La réalité que l’on tente de cacher

Léa (Frida Hornemann) cherche sa place au sein de sa famille. Pour elle, ce sera peut-être à travers le chant…  / Photo : The Match Factory

Avec Home Stories d’Eva Trobisch, au cinéma mercredi 29 juillet, on entre dans l’intimité d’une famille à travers le portrait d’une adolescente sélectionnée pour participer à une émission de télé-réalité. 

Le point de départ de Home Stories, c’est l’émission The Voice qu’Eva Trobisch regarde en se sentant très émue par une jeune chanteuse et surtout par des parents, bouleversés, qui l’admirent dans les coulisses. C’est là qu’est née Léa (Frida Hornemann), 16 ans, douée pour le chant. Elle est sélectionnée pour participer à une émission de télé-réalité. L’adolescente se réjouit d’une telle aventure jusqu’au moment où la production prévoit de la présenter au public à travers des interviews en famille.

Là encore, c’est une expérience personnelle d’Eva Trobisch qui donne du vécu à son film. En se préparant à répondre à une interview suite au succès de son premier long-métrage, Comme si de rien n’était (2018), la réalisatrice berlinoise s’interroge sur l’image qu’elle accepte de donner d’elle-même. C’est la question que se pose Léa, riche d’une grande copine avec laquelle elle chante en duo, d’un petit frère, de parents divorcés (Gina Henkel et Max Riemelt), de grands-parents (Peter René Lüdicke et Rahel Ohm) qui gèrent un haras et un hôtel magnifique mais sont menacés par la faillite. Elle déteste sa mère, enceinte de son nouveau compagnon, tolère son père, sans plus, mais admire sa tante (Eva Löbau) qui cherche à faire revivre un musée, témoin du travail des femmes dans l’ex-Allemagne de l’Est. Et Léa n’a aucune envie d’être associée à l’un des membres de sa famille. 

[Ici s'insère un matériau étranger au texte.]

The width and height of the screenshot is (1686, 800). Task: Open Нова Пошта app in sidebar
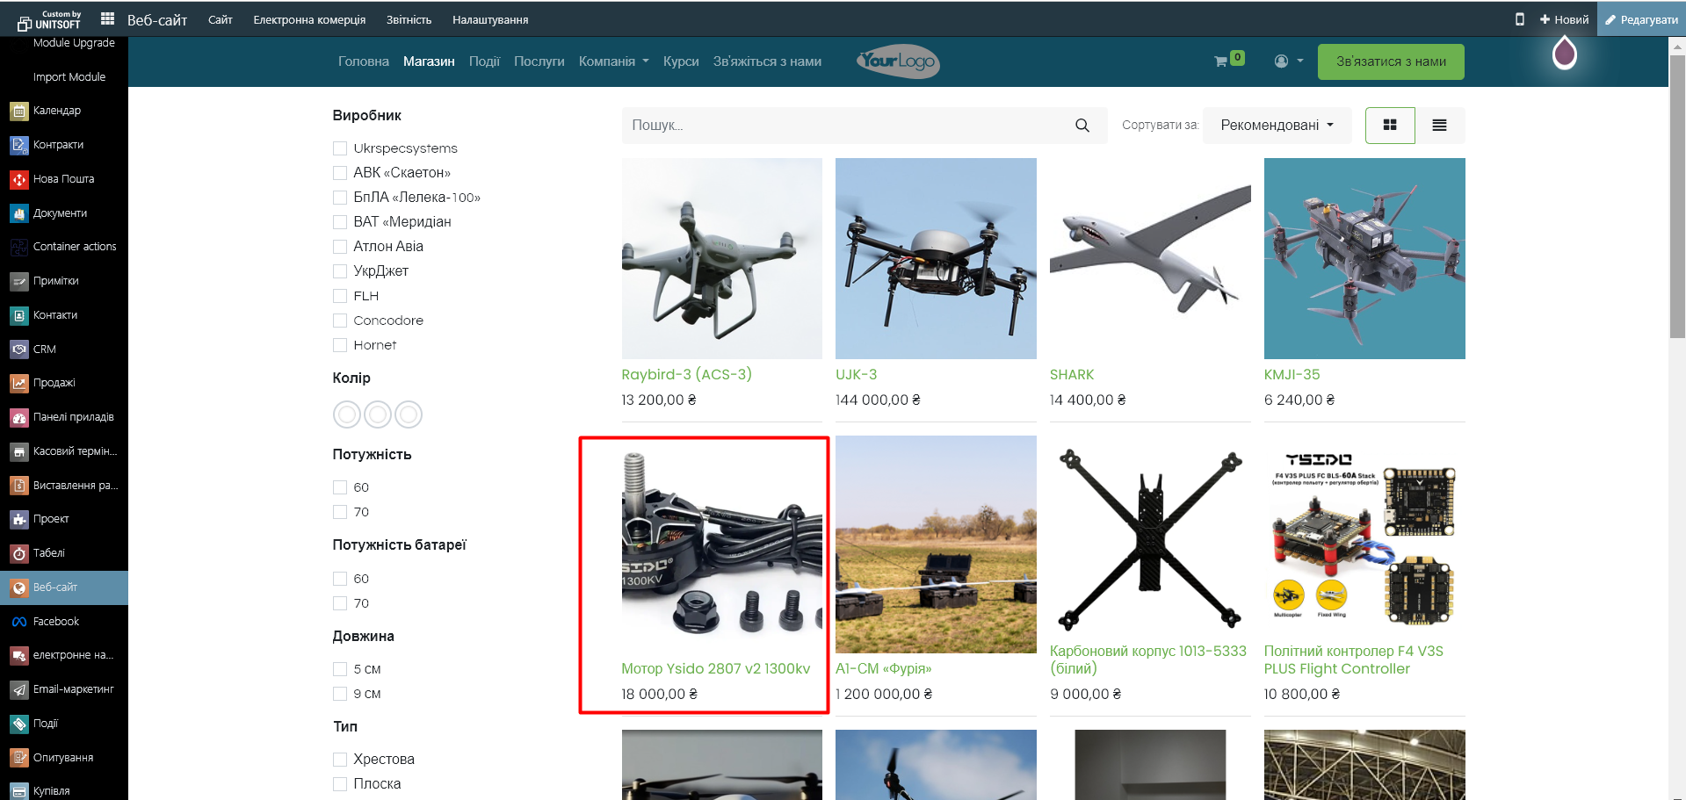click(63, 179)
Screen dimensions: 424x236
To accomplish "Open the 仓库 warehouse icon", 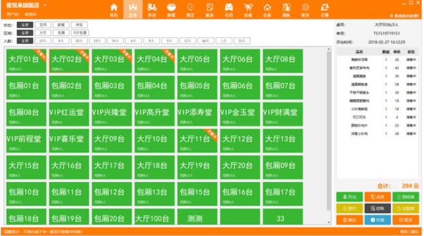I will pos(267,10).
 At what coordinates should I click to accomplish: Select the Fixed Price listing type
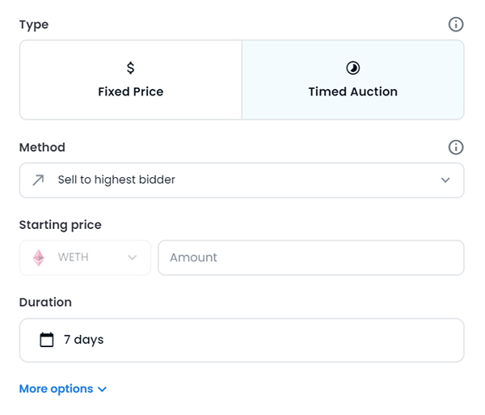(130, 80)
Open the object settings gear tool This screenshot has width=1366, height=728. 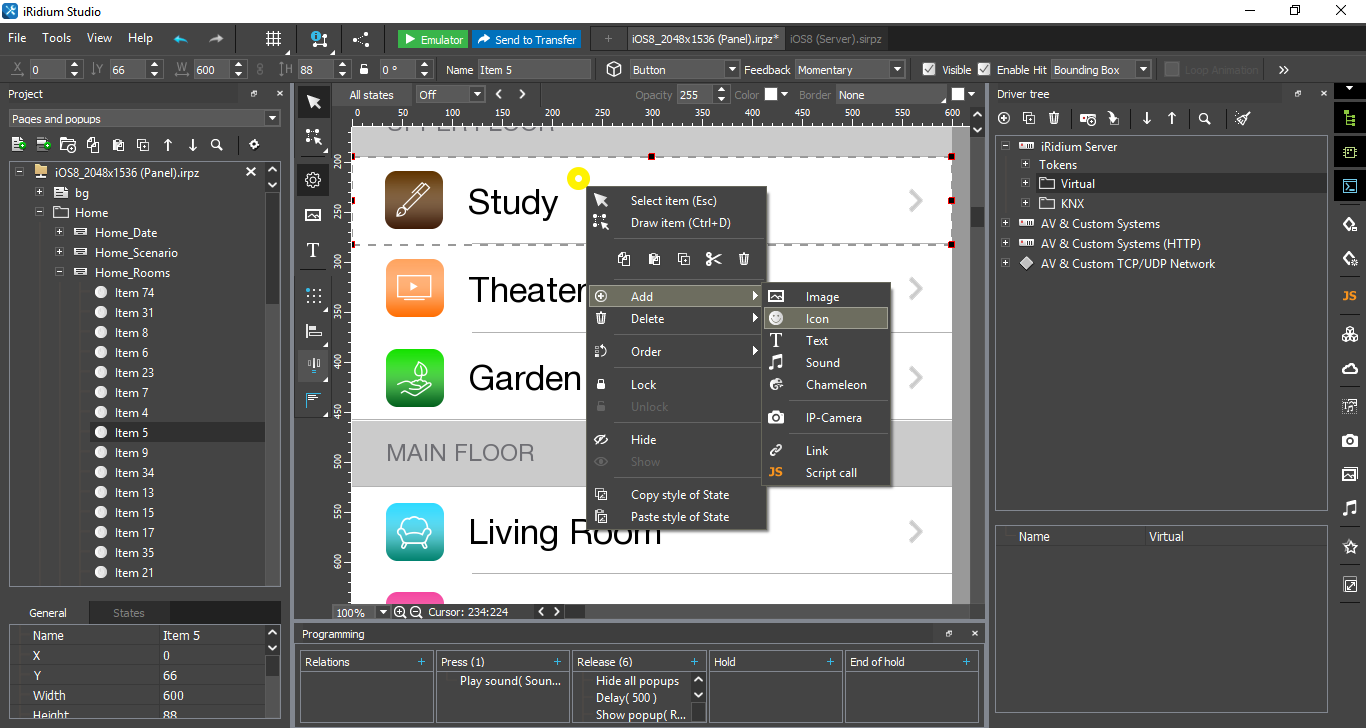(313, 179)
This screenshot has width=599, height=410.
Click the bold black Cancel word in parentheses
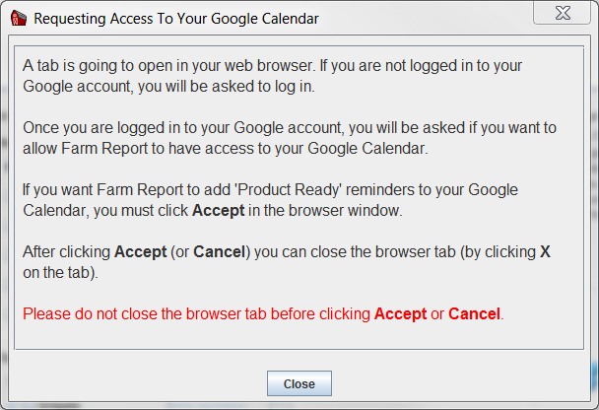coord(220,251)
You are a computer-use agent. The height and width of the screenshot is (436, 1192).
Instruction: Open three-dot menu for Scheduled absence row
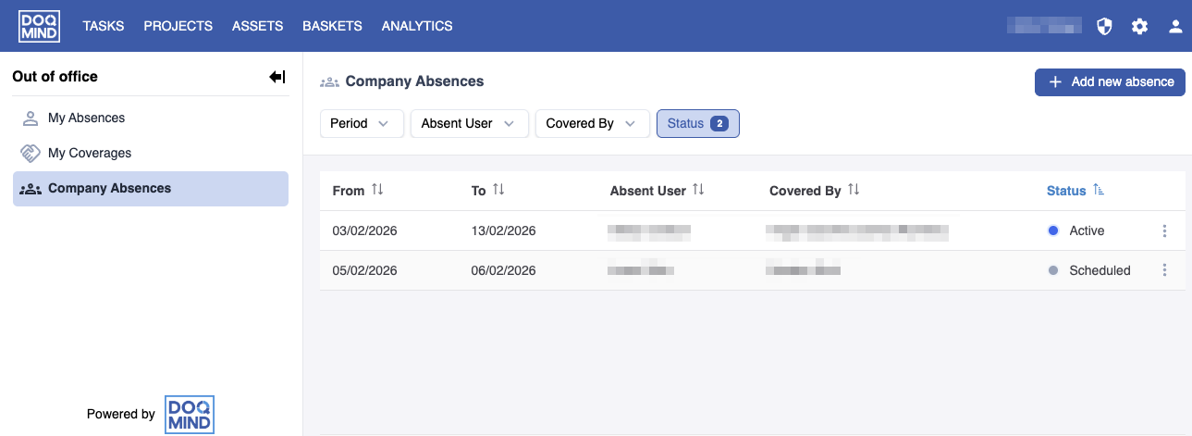coord(1164,270)
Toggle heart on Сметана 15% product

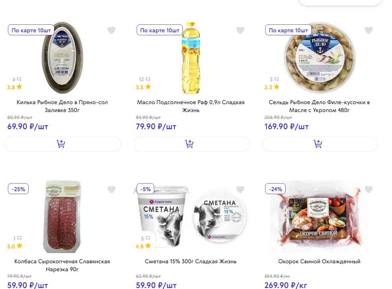coord(240,189)
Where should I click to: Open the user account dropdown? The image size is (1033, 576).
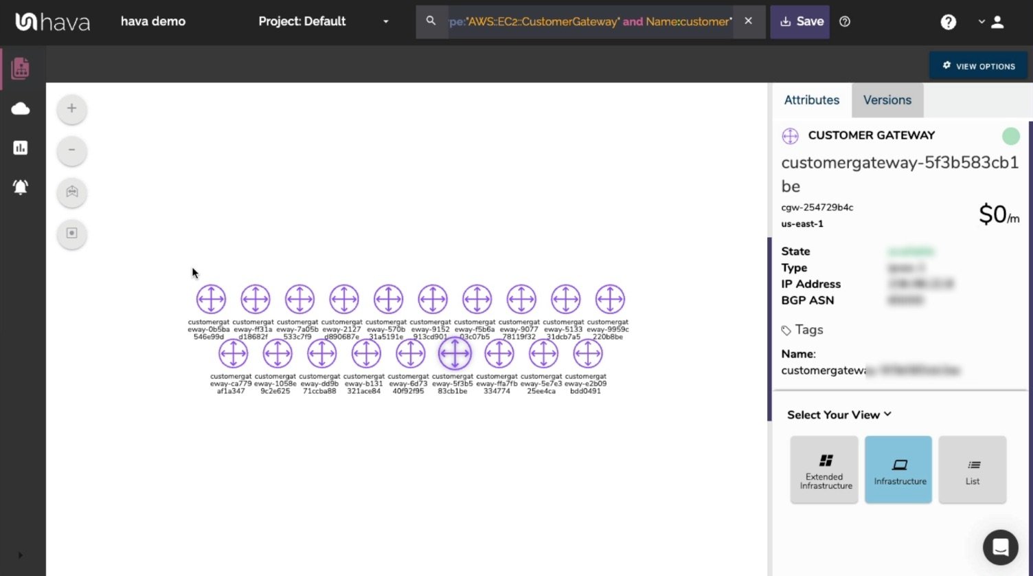[991, 22]
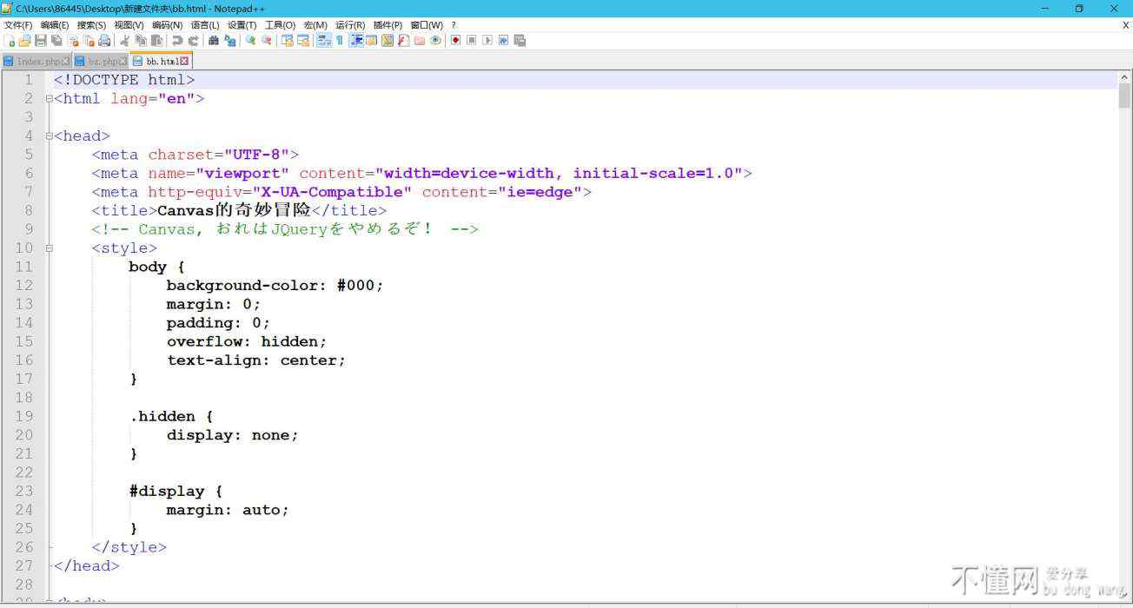Collapse the head tag fold marker
This screenshot has height=608, width=1133.
coord(50,136)
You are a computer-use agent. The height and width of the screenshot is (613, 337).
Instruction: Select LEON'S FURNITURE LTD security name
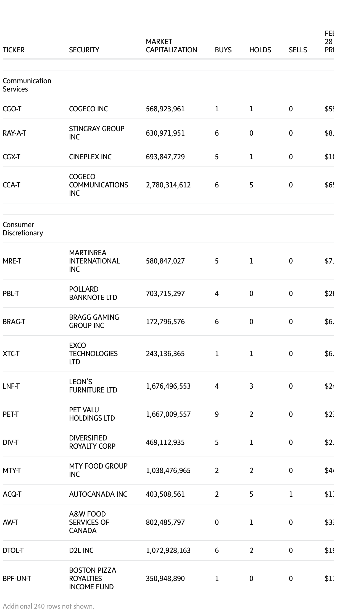[93, 386]
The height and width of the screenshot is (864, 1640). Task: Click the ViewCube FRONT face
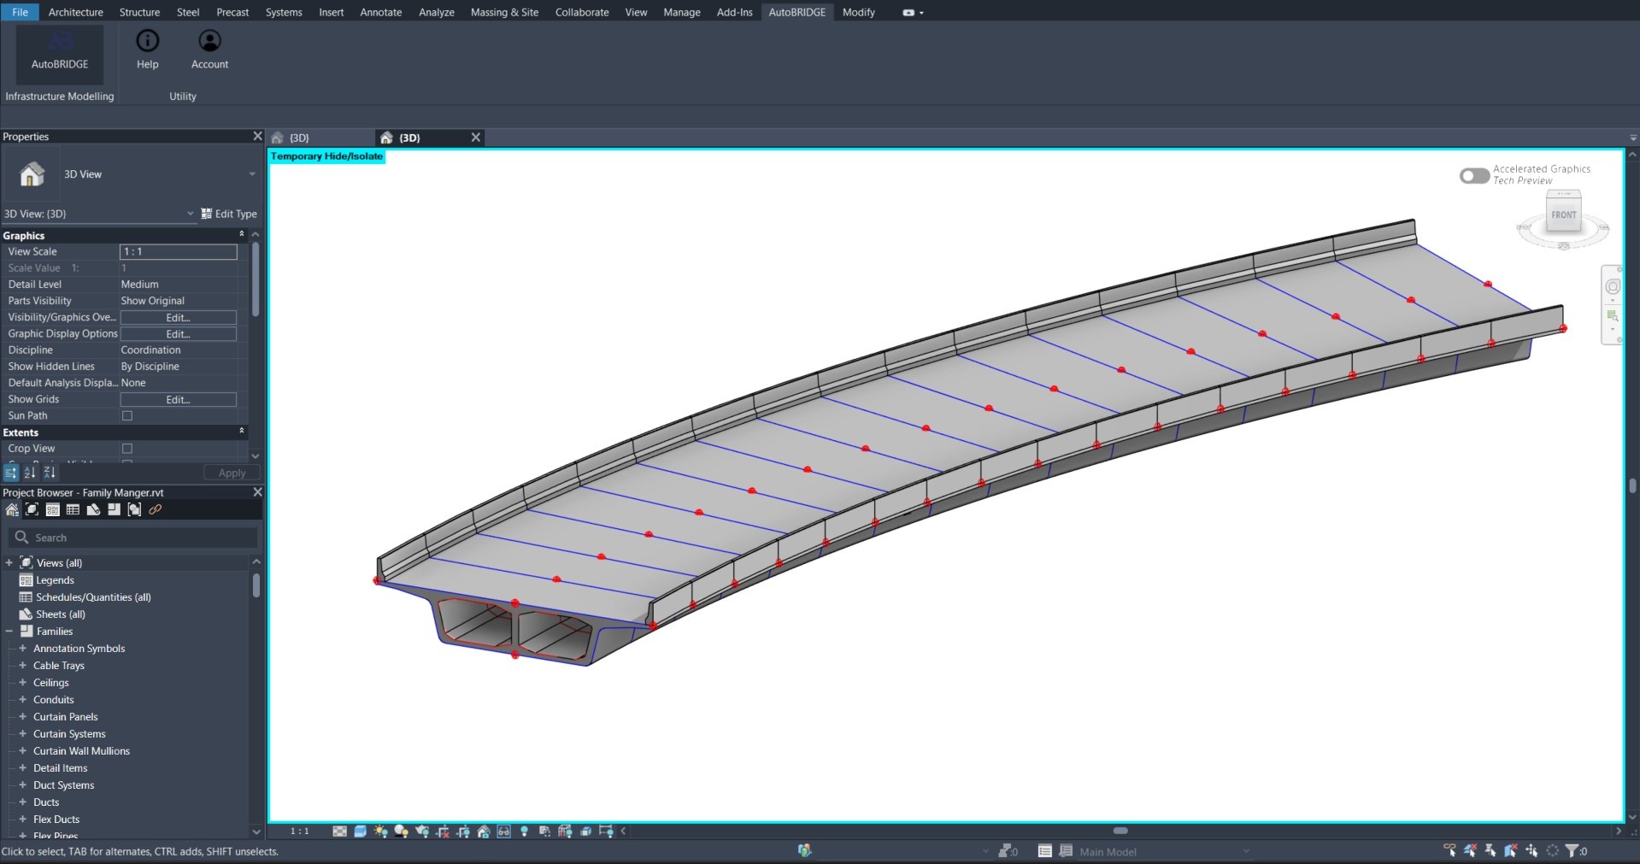point(1563,215)
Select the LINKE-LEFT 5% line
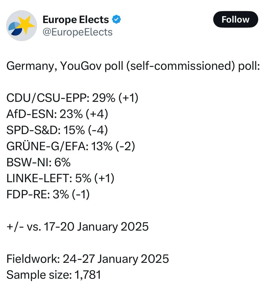The image size is (270, 293). pyautogui.click(x=60, y=178)
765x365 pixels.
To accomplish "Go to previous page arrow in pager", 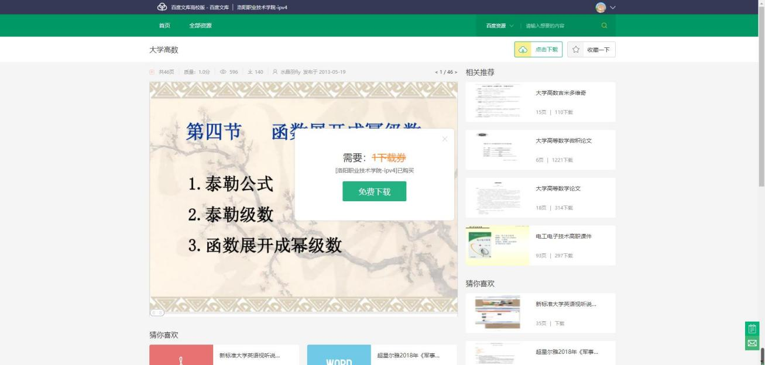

Eva Trobisch parvient à nous émouvoir avec cette famille dysfonctionnelle. Sans porter de jugement, elle filme des repas mouvementés, des moments de complicité entre les uns ou les autres, des sourires échangés, des soupirs désespérés, des disputes froides, des éclats de voix, des crises aiguës… En prime, ce film choral lui permet de livrer un aperçu des bouleversements vécus par les Allemands de l’Est au moment de la chute du mur du Berlin en 1989. À l’image de ce château, présenté comme une résidence princière sous l’Empire, devenu une maison de retraite à l’époque de la République démocratique allemande puis un lieu d’exposition depuis la réunification. Pour Eva Trobisch, Home ne signifie pas seulement maison, mais aussi pays.